#### Directions
Go line by line through the data below and work out how many lines contain "computer"; the answer is that number alone.

#### Records for this task
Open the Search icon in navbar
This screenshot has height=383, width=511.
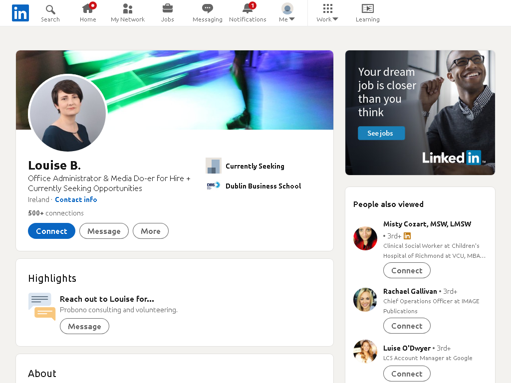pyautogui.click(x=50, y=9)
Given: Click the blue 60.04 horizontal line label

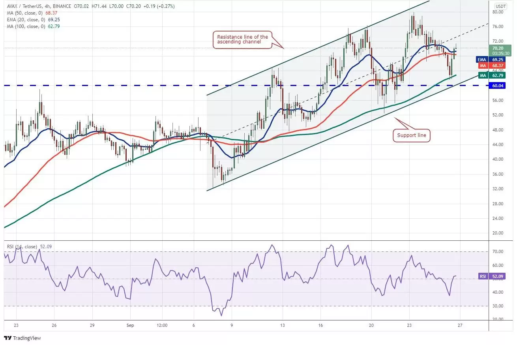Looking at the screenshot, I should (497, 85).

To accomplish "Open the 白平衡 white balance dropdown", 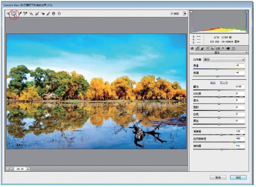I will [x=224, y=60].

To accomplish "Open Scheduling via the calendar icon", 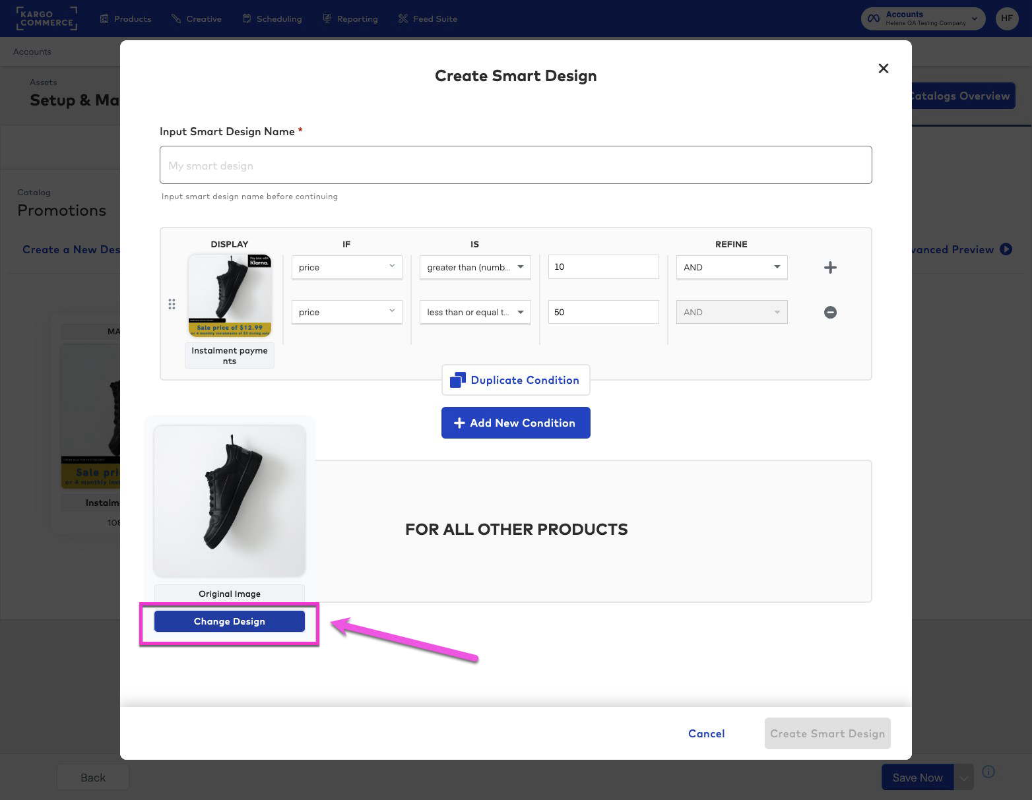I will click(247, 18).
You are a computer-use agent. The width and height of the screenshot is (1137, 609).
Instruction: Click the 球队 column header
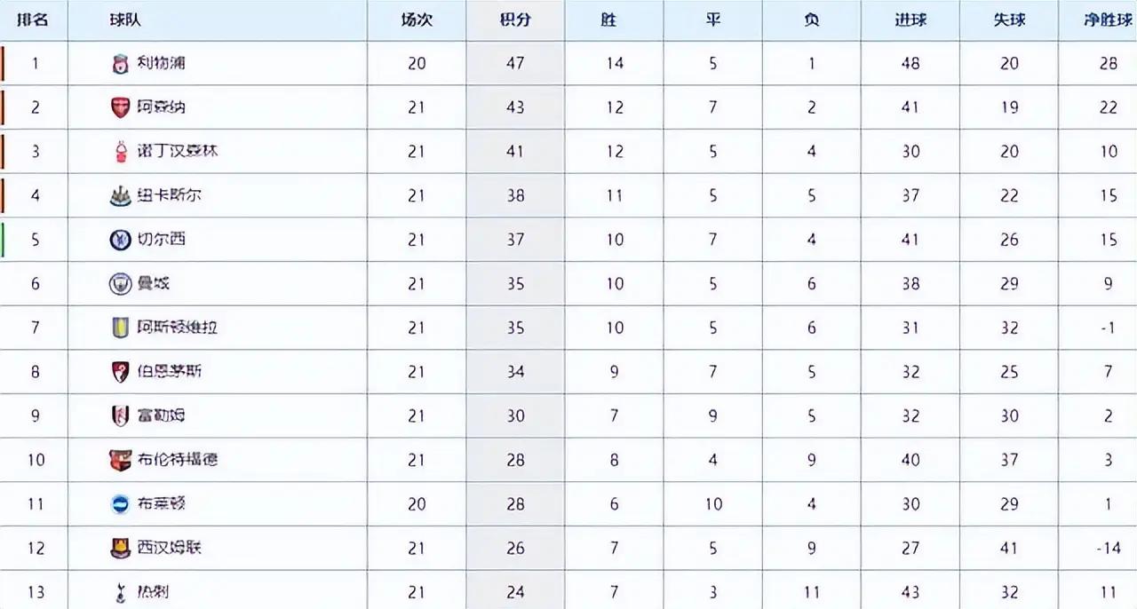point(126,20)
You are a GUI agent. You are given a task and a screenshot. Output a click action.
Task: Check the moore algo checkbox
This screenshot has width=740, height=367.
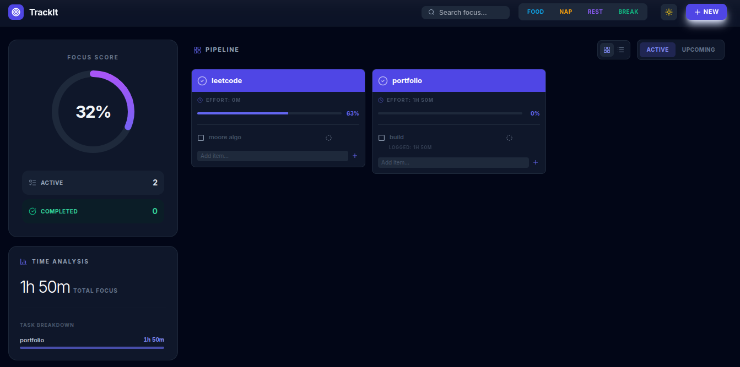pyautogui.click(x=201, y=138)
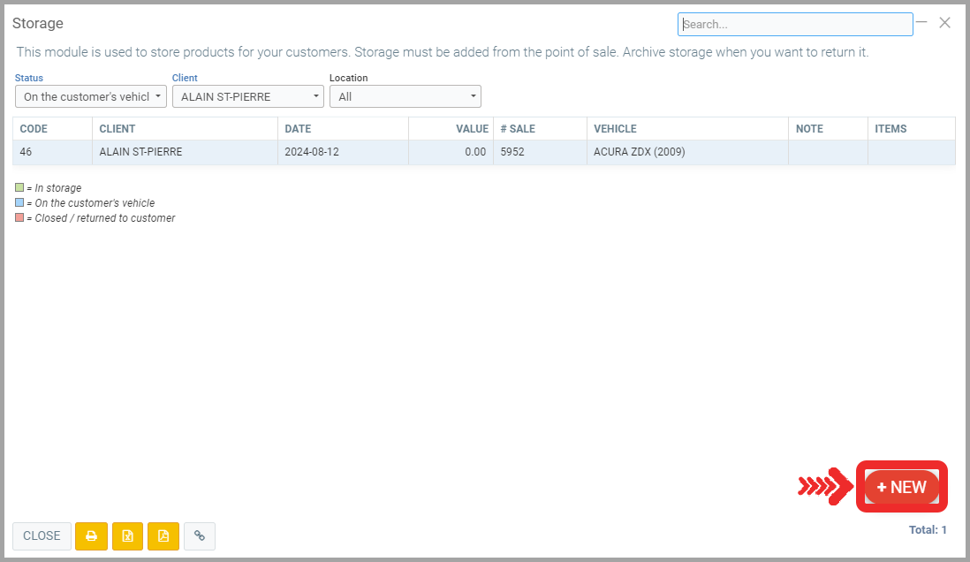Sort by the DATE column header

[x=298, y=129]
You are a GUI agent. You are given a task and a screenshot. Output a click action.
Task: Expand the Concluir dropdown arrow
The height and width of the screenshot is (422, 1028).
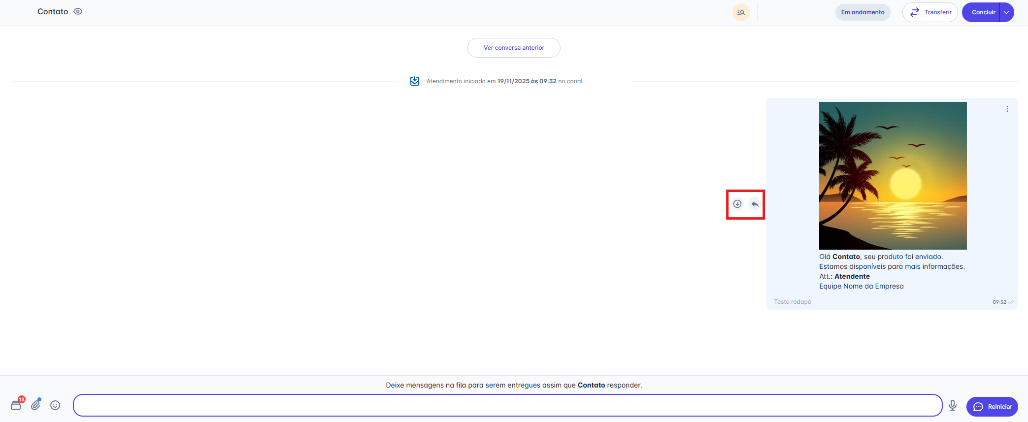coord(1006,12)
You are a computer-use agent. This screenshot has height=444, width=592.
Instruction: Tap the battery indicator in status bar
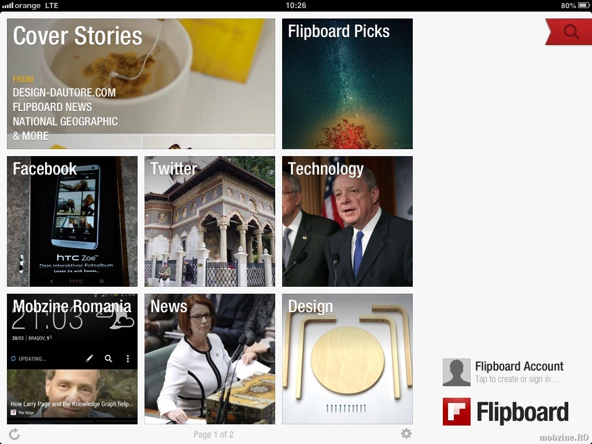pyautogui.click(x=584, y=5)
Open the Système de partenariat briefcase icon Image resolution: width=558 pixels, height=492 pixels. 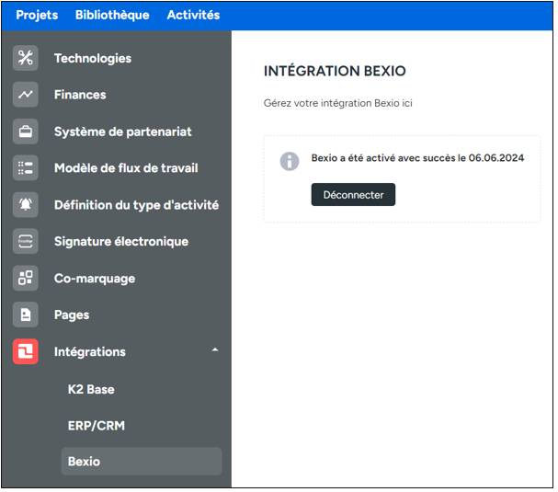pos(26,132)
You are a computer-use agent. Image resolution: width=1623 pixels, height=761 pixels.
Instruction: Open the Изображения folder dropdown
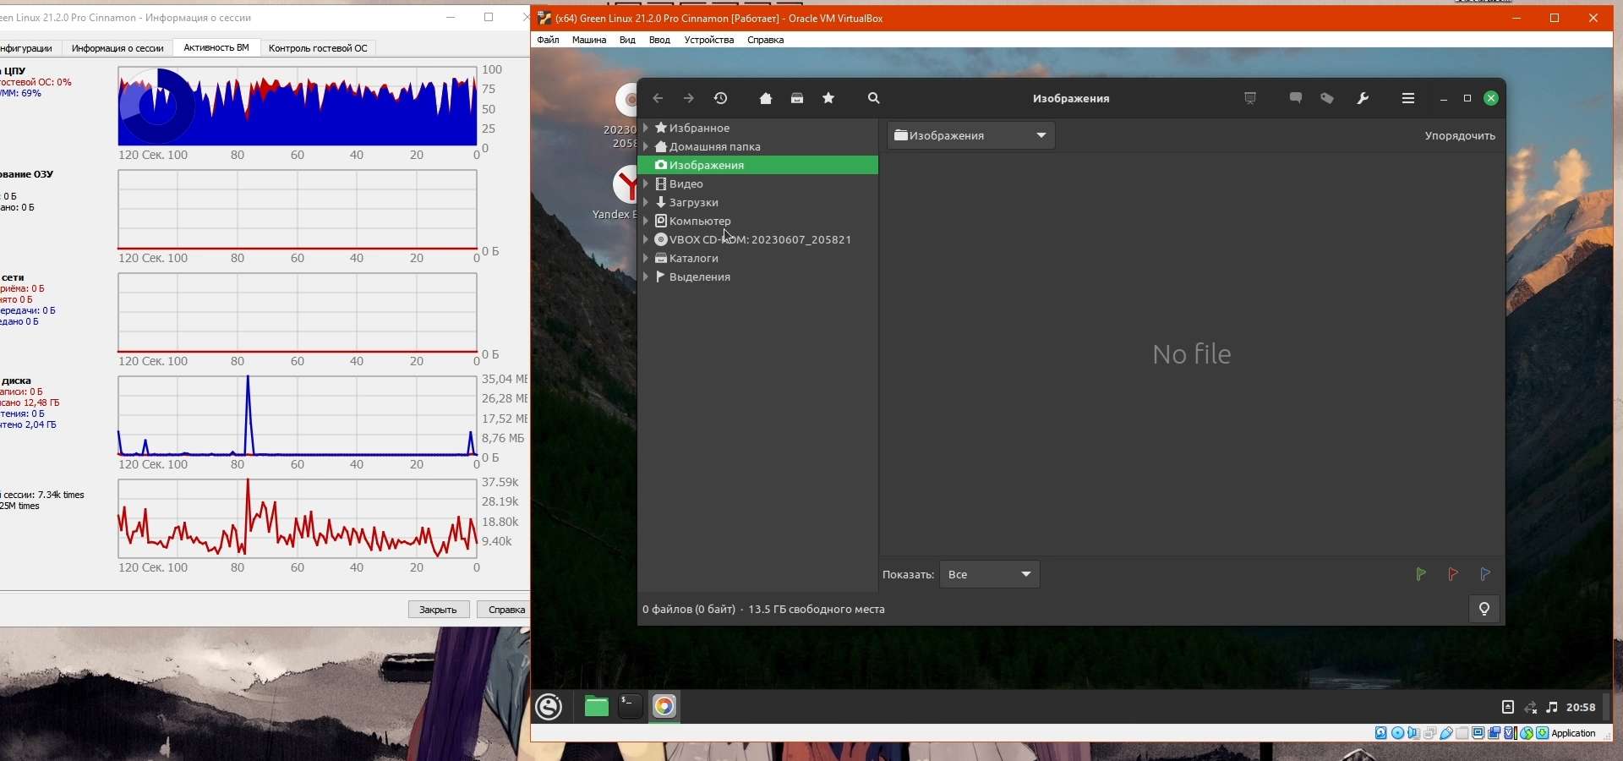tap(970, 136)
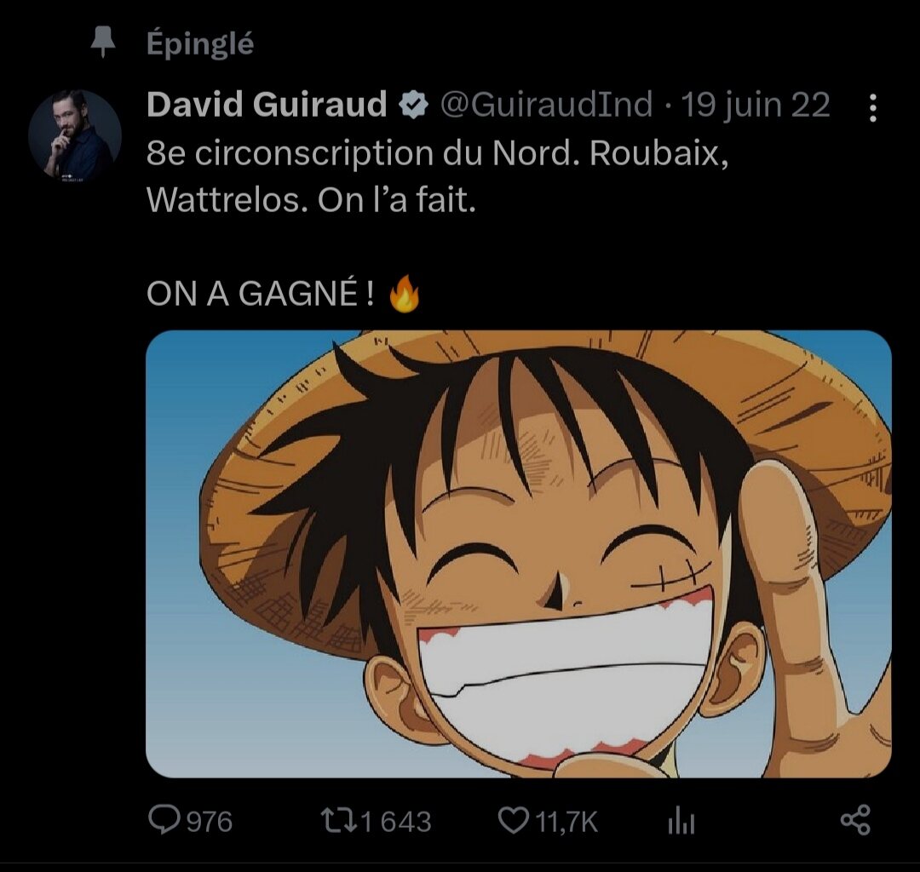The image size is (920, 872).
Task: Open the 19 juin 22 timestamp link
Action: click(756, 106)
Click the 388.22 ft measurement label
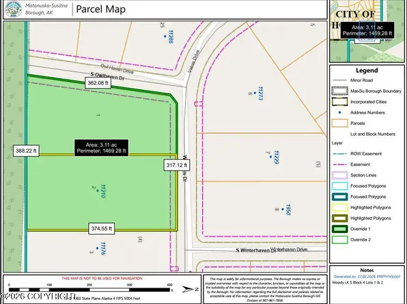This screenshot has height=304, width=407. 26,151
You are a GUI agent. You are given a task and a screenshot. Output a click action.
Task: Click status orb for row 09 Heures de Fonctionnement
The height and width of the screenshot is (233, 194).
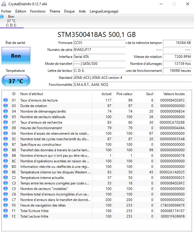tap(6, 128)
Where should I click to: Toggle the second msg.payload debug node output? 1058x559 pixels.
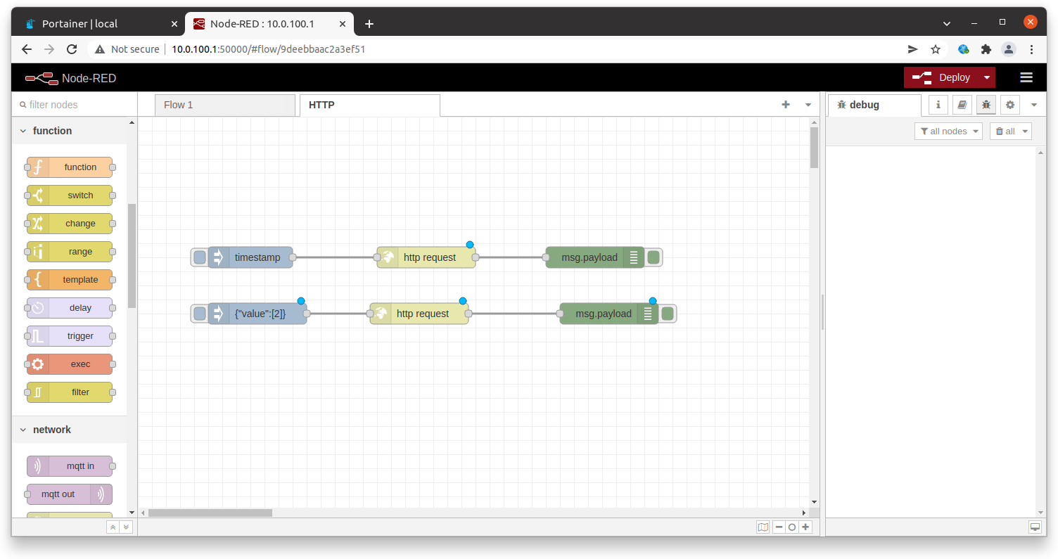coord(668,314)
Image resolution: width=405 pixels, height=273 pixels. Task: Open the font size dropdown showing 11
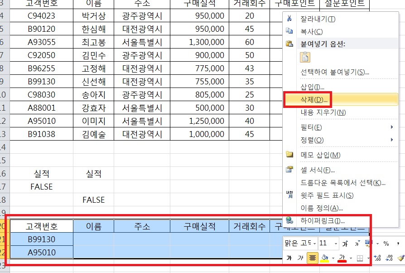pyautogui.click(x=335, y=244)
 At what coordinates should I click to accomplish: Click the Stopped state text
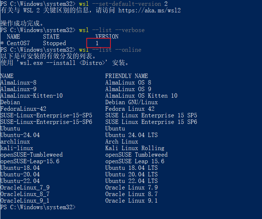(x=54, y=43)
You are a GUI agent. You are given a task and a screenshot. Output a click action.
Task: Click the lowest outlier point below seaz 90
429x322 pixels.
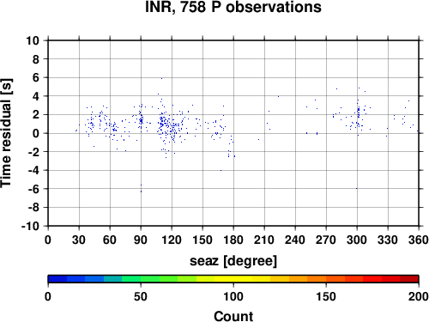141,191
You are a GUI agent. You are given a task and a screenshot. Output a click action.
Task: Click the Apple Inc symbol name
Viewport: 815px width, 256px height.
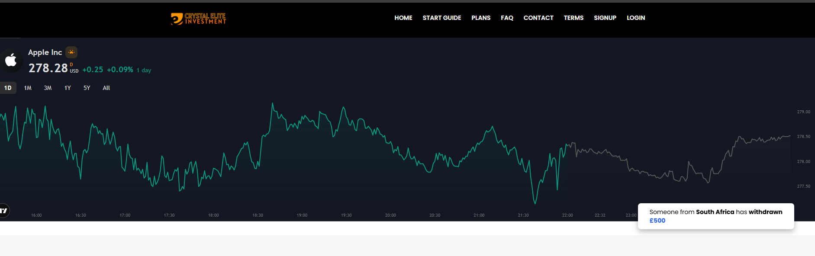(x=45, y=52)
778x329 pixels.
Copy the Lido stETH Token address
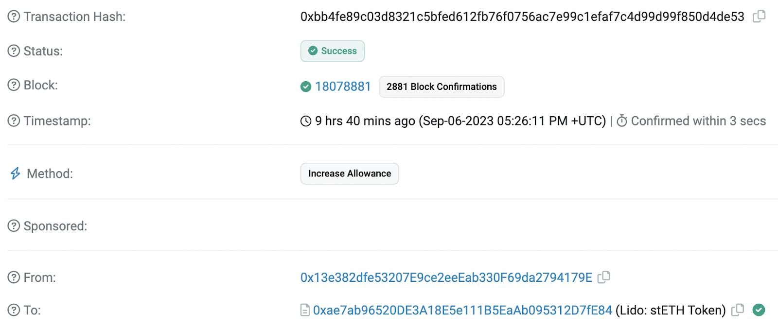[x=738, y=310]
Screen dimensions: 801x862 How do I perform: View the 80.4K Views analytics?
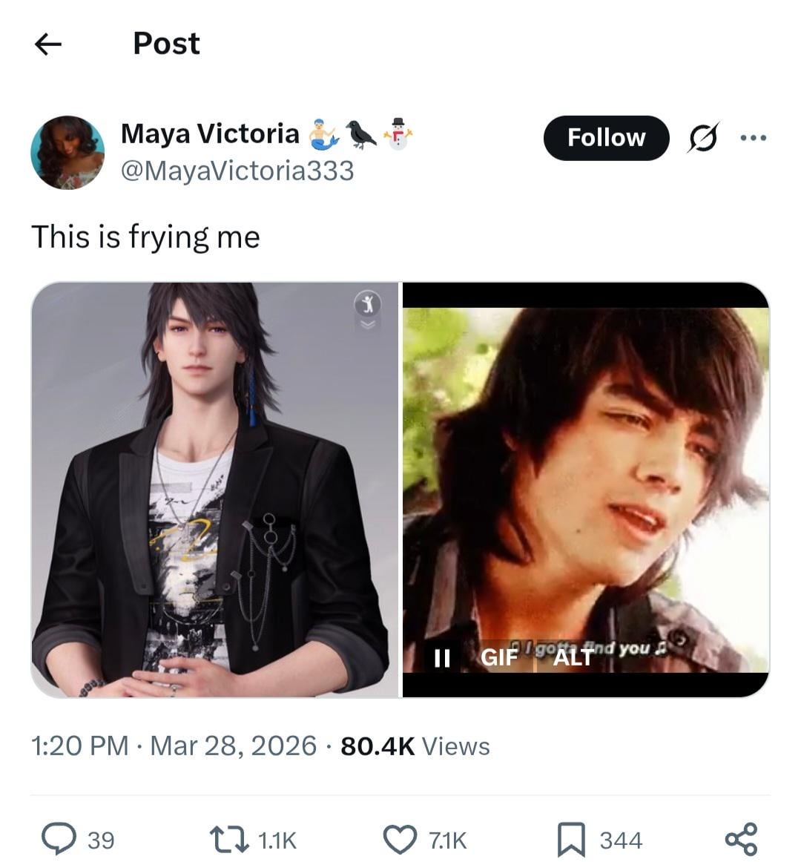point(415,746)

#### Response to this exercise
3